> [Stored data entries]
◇ ◇ ◇

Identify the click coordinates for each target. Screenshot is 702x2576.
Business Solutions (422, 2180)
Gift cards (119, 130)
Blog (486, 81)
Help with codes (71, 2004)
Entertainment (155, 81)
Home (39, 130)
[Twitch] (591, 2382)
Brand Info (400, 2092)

◇ ◇ ◇

Recopy the records without any alteration.

Identify the click coordinates for each target. Screenshot is 702x2576.
Business Solutions (422, 2180)
Gift cards (119, 130)
Blog (486, 81)
Help with codes (71, 2004)
Entertainment (155, 81)
Home (39, 130)
[Twitch] (591, 2382)
Brand Info (400, 2092)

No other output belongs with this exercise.